### TASK
Among the entries that follow, locate the line with "Where should I" and the line with "Click the Manage account button". Output those lines and all lines in between, exactly, minus the pictures.

◇ ◇ ◇ ◇

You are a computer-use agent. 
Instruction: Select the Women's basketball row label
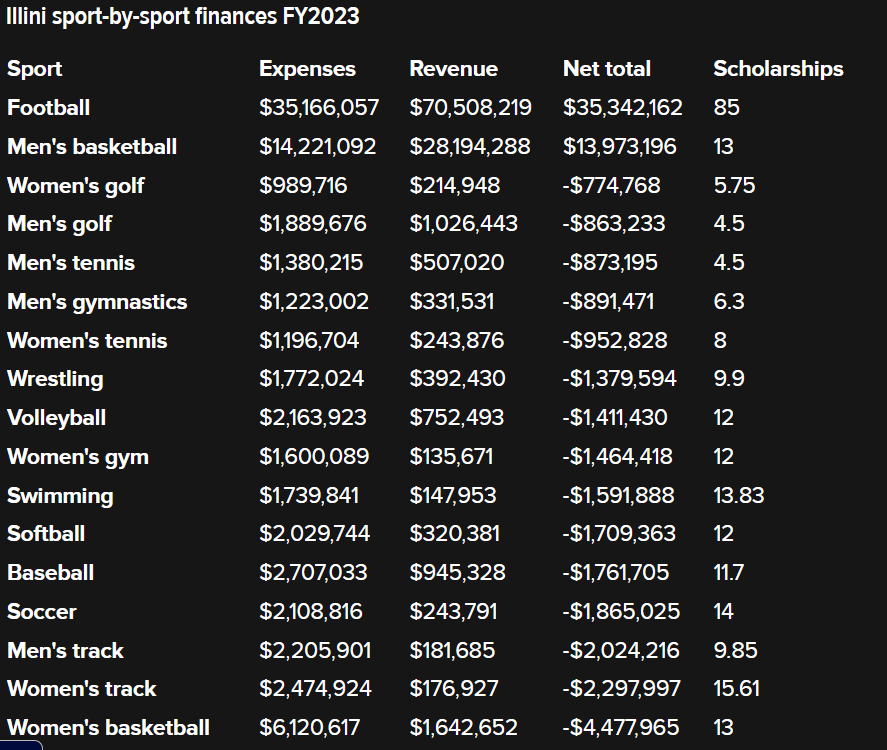[108, 728]
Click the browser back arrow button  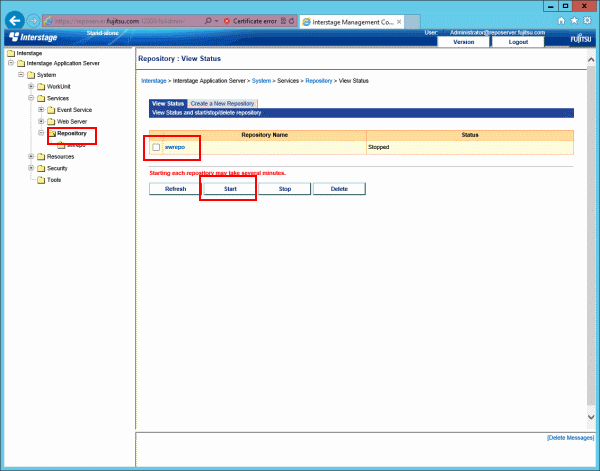coord(14,20)
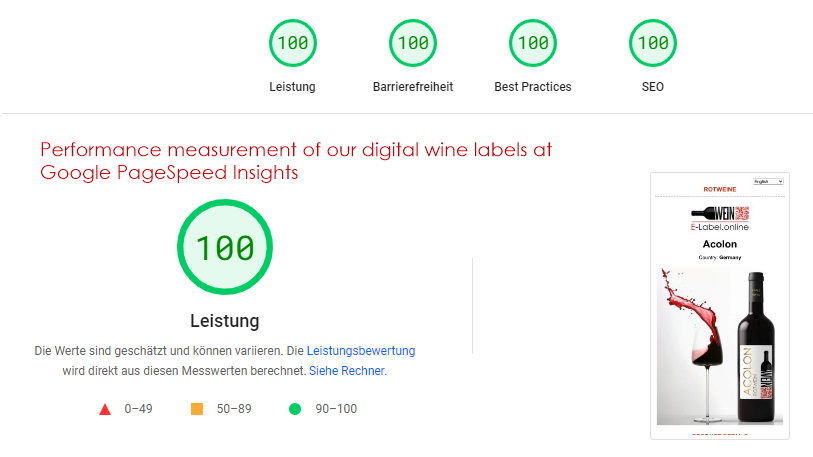Viewport: 813px width, 457px height.
Task: Click the Leistung score circle at top
Action: tap(292, 43)
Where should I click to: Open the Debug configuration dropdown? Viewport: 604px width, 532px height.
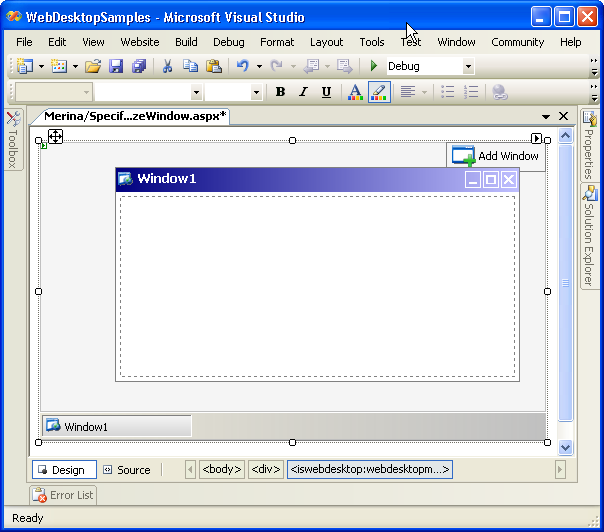pyautogui.click(x=468, y=67)
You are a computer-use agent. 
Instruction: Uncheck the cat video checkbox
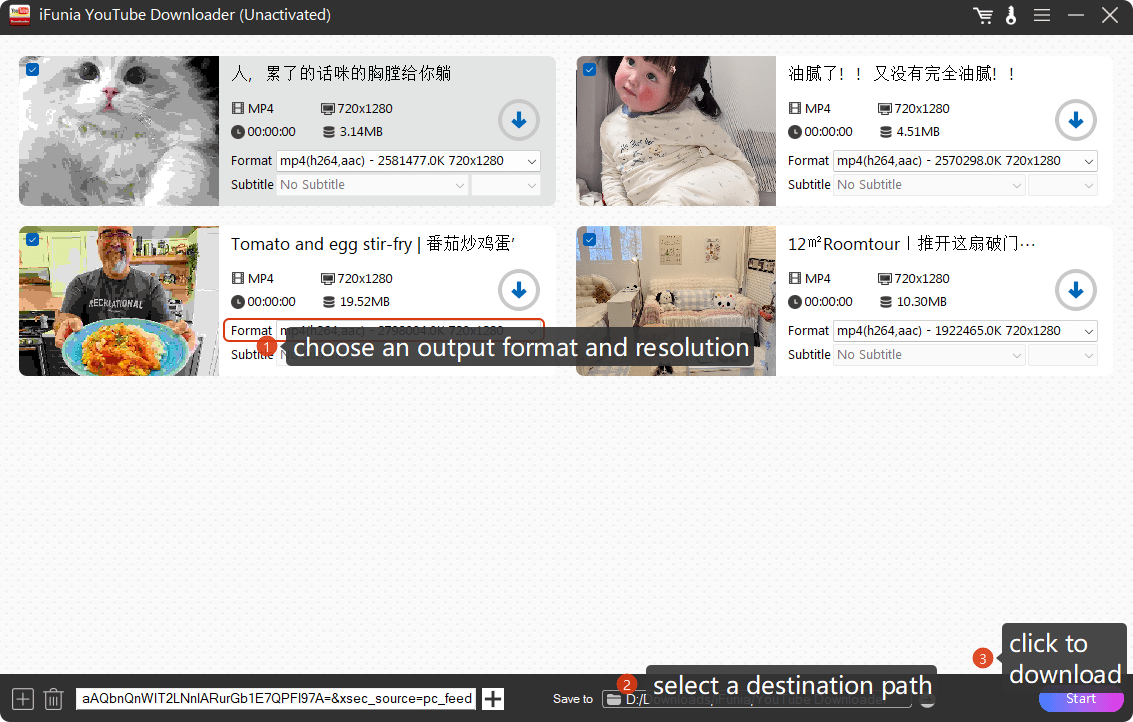point(33,70)
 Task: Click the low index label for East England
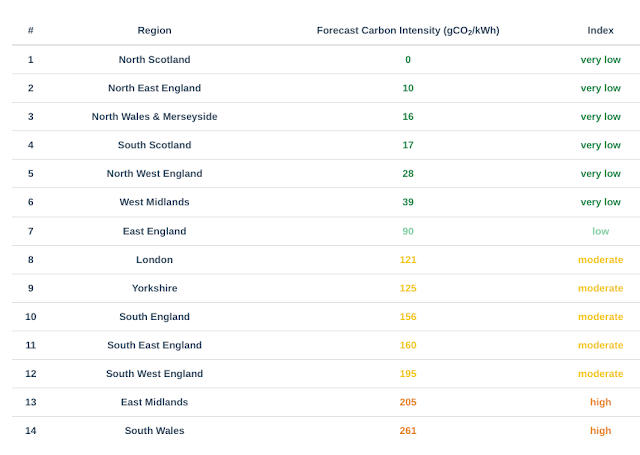tap(600, 231)
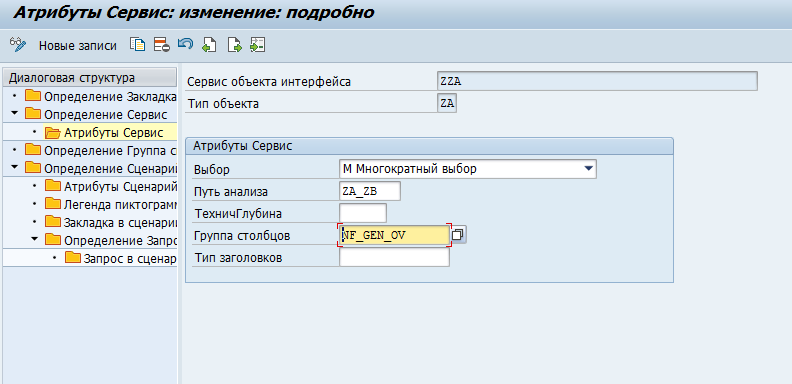The image size is (792, 384).
Task: Open value help next to Группа столбцов
Action: tap(459, 235)
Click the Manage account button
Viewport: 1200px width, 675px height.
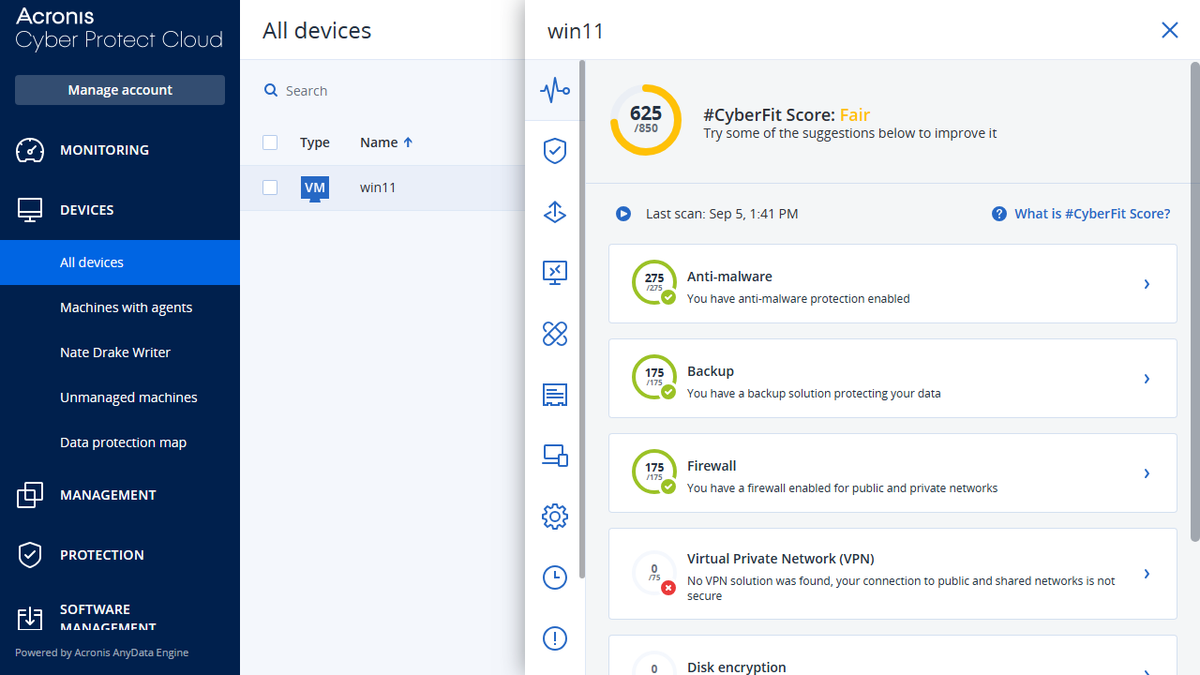pyautogui.click(x=119, y=89)
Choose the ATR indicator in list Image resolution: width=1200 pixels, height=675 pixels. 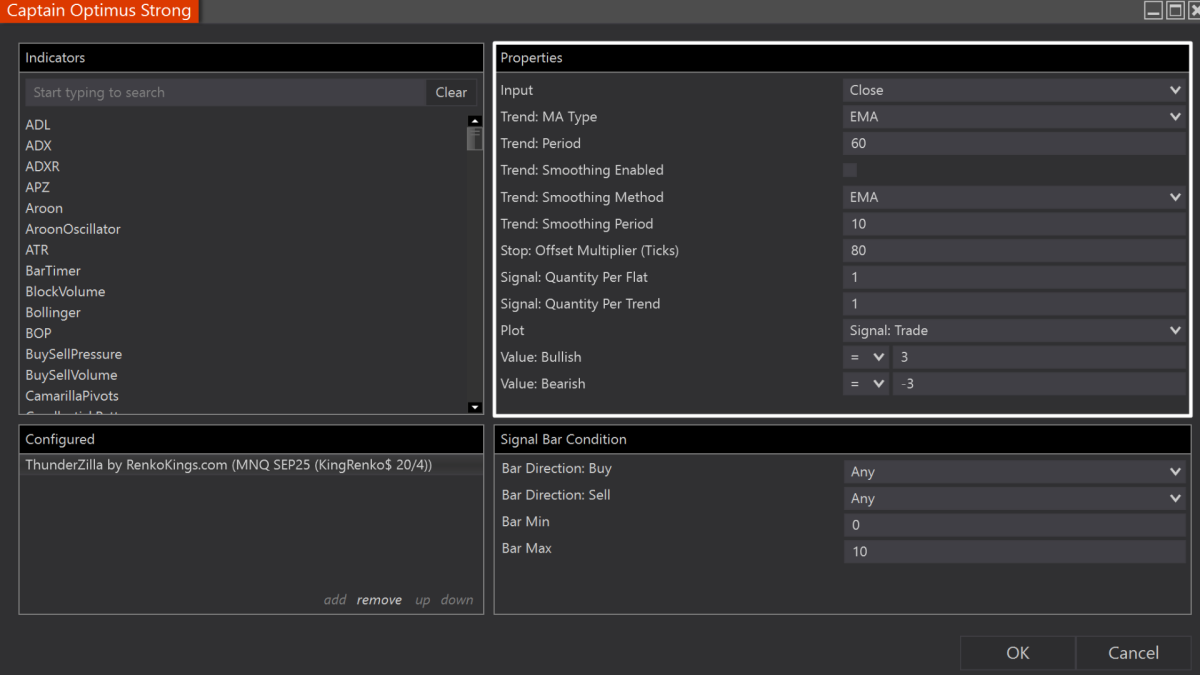(37, 250)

◇ ◇ ◇ ◇

### EXERCISE RESULT
Where should I click to: Open the Debug configuration dropdown? Viewport: 604px width, 532px height.
pyautogui.click(x=468, y=67)
You are a computer-use agent. 
Instruction: Uncheck the cat video checkbox
point(33,70)
 Task: Click the low index label for East England
tap(600, 231)
The image size is (792, 384).
Task: Open value help next to Группа столбцов
Action: tap(459, 235)
Click the Manage account button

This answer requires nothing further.